The effects of tougher fundraising conditions are likely to be felt democratically across the private equity industry – even among the very largest GPs. The pace of fundraising slowed in the first quarter of 2022, as uncertainty, a crowded marketplace and overallocated LPs put a crimp on activity. Some 164 PE vehicles secured almost $132 billion, down 24 percent from a year earlier, reversing a run of major post-pandemic growth.

Top buyout shops have been mostly sanguine about the changed dynamics. In recent earnings calls, several listed managers expressed confidence in the unimpeded progress of their offerings, citing the growing tendency of many LPs to favor large incumbents. This view is supported by data showing a rising share of LP capital going to fewer funds. Some investors, for the sake of efficiency, prefer to manage a handful of relationships. Some also prefer to partner with big, brand-name firms with long track records and multiple strategies. In a market where many LPs are overallocated, “at least on paper,” this long-term consolidation trend is less meaningful, Drew Schardt, Hamilton Lane’s head of global investment strategy, tells Buyouts.

Drew Schardt, Hamilton Lane

“If you’re an LP in today’s market, life is not easy,” Schardt says. “You have a lot of difficult choices to make: ‘Which managers do I lean into? Which managers do I lean out of? Do I stay the course?’” This, he says, means “the supply of capital is for a number of reasons not infinite.” After some “difficult conversations” with their investors, PE firms may come to realize “the dollars aren’t there,” he says. GPs used to relentless fundraising and “doubling or tripling their fund sizes” might now encounter obstacles because “the customer base is out of money.”

Supply challenges – which if unalleviated could result in longer fundraising timelines or delayed fund launches – will not spare large GPs, Schardt says.

Stored data:

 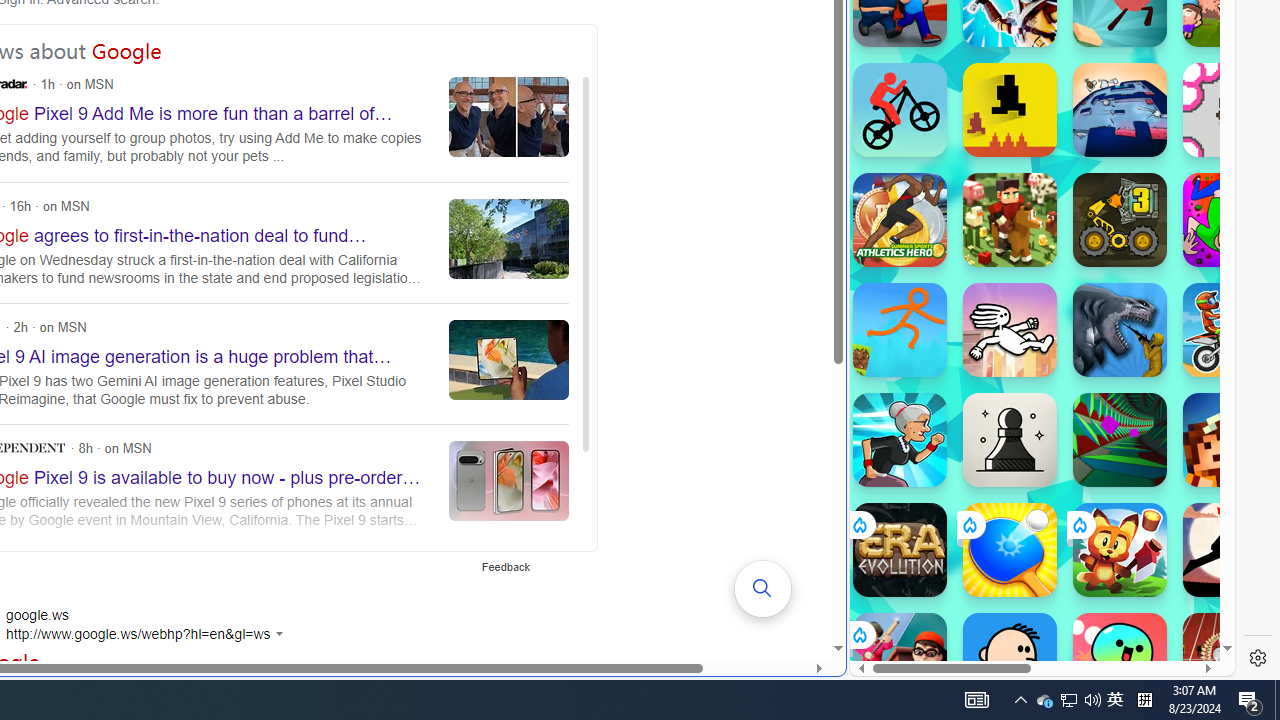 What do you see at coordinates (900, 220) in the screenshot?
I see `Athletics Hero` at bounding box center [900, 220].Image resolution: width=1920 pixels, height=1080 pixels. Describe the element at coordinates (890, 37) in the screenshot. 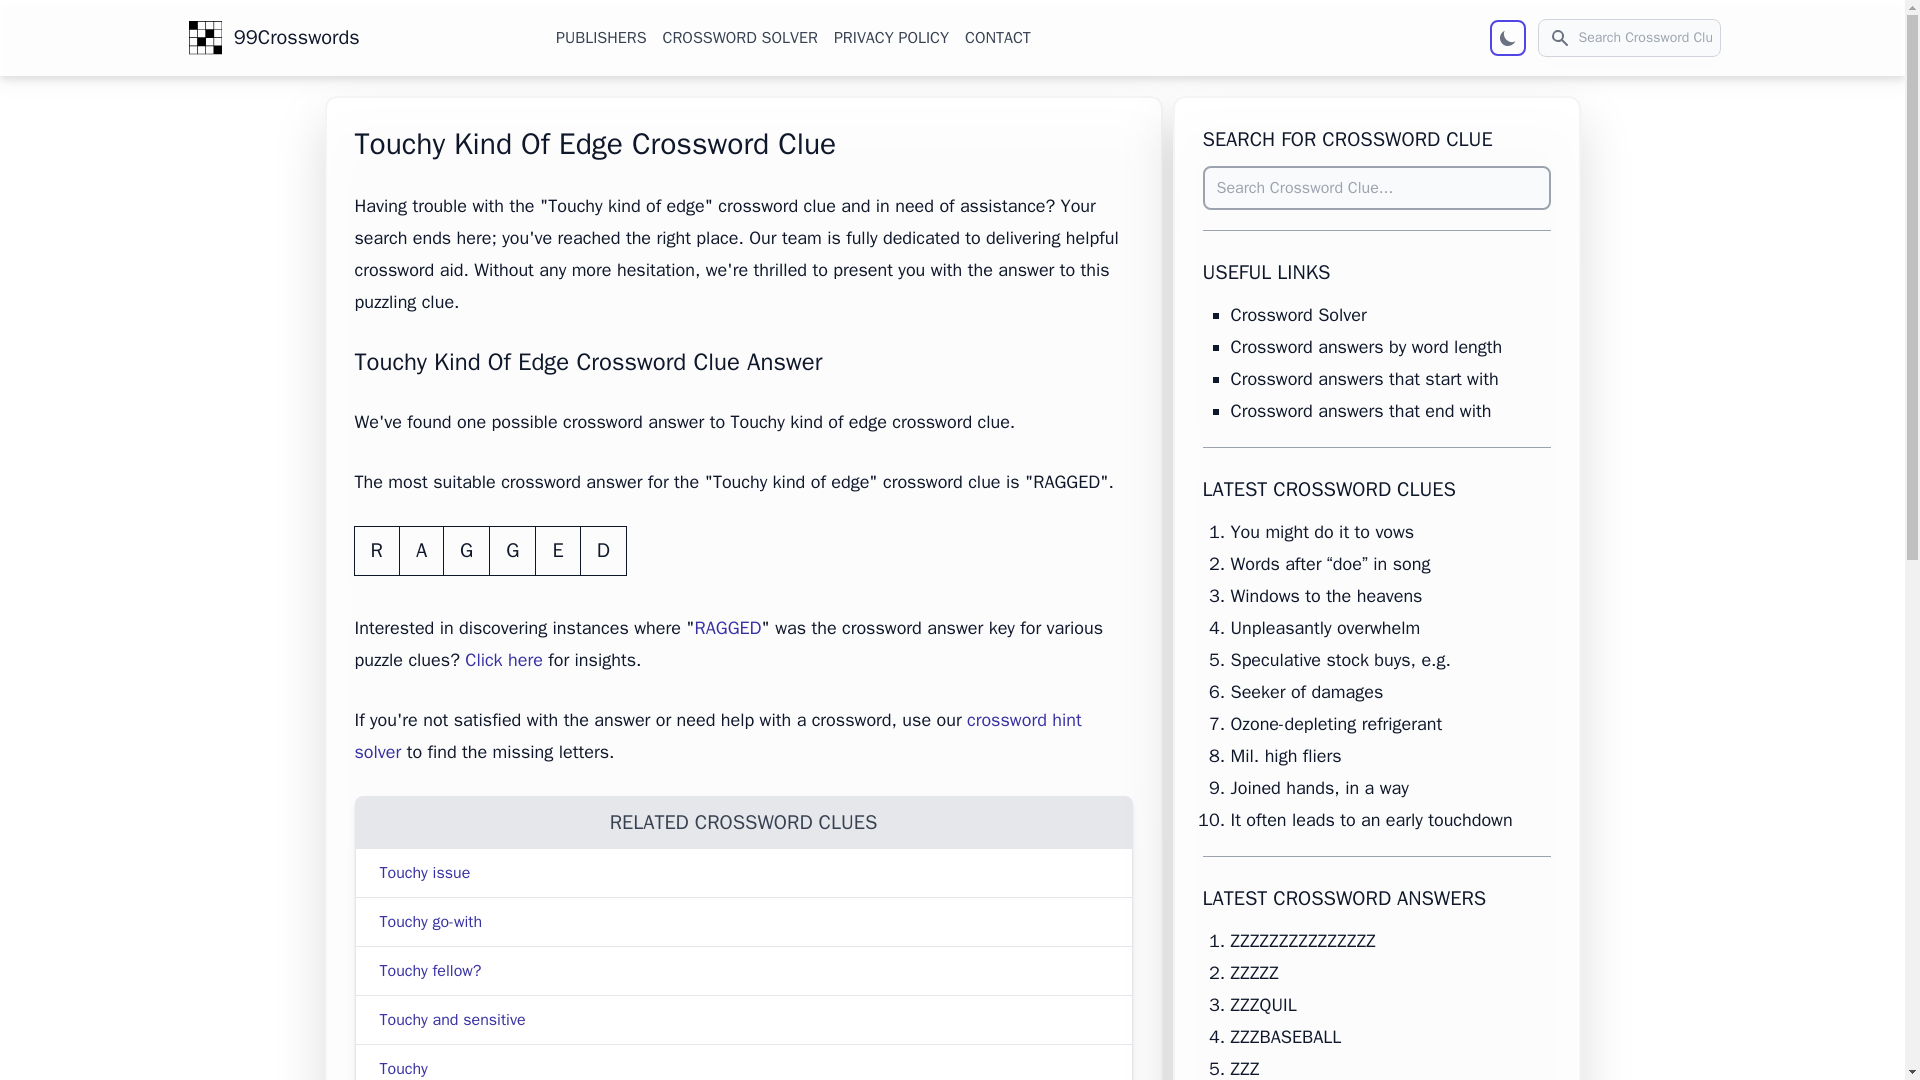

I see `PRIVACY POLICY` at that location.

Exercise A: Name every factor that the private equity fundraising article says slowed fundraising in the first quarter of 2022.
Exercise B: Carry on the private equity fundraising article from its final sentence.

Your response A:
- Uncertainty
- A crowded marketplace
- Overallocated LPs

Your response B:
But neither will they unduly punish smaller ones, he says. “This is not a zero-sum game. Most LPs recognize the value of diversification, of accessing different segments of the market. They know, ‘If I’m only doing large and mega-managers, I’m missing out on alpha.’”

Bifurcation

Jill Shaw, a managing director with Cambridge, agrees. Small and mid-sized GPs are often high-performing specialists in rich deal spaces – like the mid-market – and “better aligned with LPs relative to their bigger peers,” she says. Because of this, “they are not going to get shut out.”

“If an opportunity set is not there, why raise a fund? You shouldn’t be fundraising merely because LPs are willing to write you checks. I question whether some of the very largest GPs have demonstrated the discipline to sit on the sidelines”

Jill Shaw, Cambridge

Moreover, GPs with platforms large enough to cover multiple asset classes do not necessarily have an edge over single-strategy firms, she says. “The best manager to employ for a strategy doesn’t live under one umbrella.”

More LP capital going to fewer funds, Shaw says, is about investors “who don’t have the resources to underwrite too many managers but want to write large checks.” For them, very large GPs “solve a problem.”

Jill Shaw, Cambridge

On the other hand, “LPs who don’t have to write massive checks,” she says – such as endowments and foundations, family offices and wealthy individuals – “will play further down the fund size range, where the greatest potential for alpha exists.”

LP divergence by check size may lead to more “bifurcated” fundraising, with “big and small GPs having a different investor set,” Shaw says. In this scenario, there will be big LPs, among them pension systems, “trying to live in the middle” to gain exposure to
specialists.

In the small GP cohort, one group likely to be hit hard by an LP dry spell is emerging managers. Investors, with their greater focus on re-ups and managers they know well, “will be forced to neglect new relationships,” Shaw says.

Not the worst thing

A pause in the non-stop, intensive fundraising of recent years is perhaps appropriate considering the deal market is also less robust than it was, Schardt says. “It is not the worst thing in the world. This might not be the time to go all-in or all-out.”

“If an opportunity set is not there, why raise a fund?” Shaw asks. “You shouldn’t be fundraising merely because LPs are willing to write you checks. I question whether some of the very largest GPs have demonstrated the discipline to sit on the sidelines.”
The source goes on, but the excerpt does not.